** WORK TASK **
Locate the line that contains "Homem é preso". Reproduce it and all following lines up to the end of the material, exactly and with nothing added.

▼

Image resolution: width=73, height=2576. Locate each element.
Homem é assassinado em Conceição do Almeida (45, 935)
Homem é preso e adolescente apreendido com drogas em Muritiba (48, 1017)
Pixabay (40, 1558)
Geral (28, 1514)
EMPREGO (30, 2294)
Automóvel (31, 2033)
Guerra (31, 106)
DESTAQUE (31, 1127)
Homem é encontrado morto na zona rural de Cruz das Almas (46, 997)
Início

▲

** THE COMPLETED TASK **
Homem é preso e adolescente apreendido com drogas em Muritiba (48, 1017)
Pixabay (40, 1558)
Geral (28, 1514)
EMPREGO (30, 2294)
Automóvel (31, 2033)
Guerra (31, 106)
DESTAQUE (31, 1127)
Homem é encontrado morto na zona rural de Cruz das Almas (46, 997)
Início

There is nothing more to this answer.